▸ **WHAT IS ASKED**
List every line of the data below that contains the word "computer". Treat uppercase and lowercase as different.

Dataset items
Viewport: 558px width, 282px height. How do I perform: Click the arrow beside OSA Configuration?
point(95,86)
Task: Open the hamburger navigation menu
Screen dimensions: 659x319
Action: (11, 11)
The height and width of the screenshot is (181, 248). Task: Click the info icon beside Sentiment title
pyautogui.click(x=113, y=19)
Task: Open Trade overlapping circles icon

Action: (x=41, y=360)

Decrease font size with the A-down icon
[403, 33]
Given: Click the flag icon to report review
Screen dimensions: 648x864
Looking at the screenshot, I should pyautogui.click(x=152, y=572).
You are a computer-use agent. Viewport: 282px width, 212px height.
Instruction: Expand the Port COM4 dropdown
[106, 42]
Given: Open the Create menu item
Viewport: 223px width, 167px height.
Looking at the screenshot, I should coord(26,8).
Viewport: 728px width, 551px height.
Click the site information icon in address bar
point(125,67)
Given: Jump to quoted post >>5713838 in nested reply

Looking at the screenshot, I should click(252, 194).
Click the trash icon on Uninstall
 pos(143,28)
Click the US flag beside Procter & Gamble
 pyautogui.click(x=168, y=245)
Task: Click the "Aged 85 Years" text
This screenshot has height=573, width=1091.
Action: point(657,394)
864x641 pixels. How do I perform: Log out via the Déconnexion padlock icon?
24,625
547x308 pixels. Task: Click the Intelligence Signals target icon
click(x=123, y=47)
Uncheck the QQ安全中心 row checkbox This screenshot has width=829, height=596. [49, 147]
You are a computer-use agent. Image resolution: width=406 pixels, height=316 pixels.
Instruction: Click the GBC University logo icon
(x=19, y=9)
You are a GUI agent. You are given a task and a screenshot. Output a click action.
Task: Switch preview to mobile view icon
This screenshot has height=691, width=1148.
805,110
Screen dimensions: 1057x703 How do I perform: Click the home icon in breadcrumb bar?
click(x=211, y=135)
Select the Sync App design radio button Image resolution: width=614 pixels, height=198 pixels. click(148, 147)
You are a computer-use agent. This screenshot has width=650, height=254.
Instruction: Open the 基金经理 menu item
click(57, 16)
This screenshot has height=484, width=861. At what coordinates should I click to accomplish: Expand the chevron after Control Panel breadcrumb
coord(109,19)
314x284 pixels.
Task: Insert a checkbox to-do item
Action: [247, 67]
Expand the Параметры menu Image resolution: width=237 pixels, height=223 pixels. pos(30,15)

▸ **REPLY**
You are a computer-use agent. Viewport: 282px width, 212px height.
You are a computer-use agent. Image resolution: width=406 pixels, height=316 pixels.
You are a computer-use agent. This screenshot has width=650, height=254.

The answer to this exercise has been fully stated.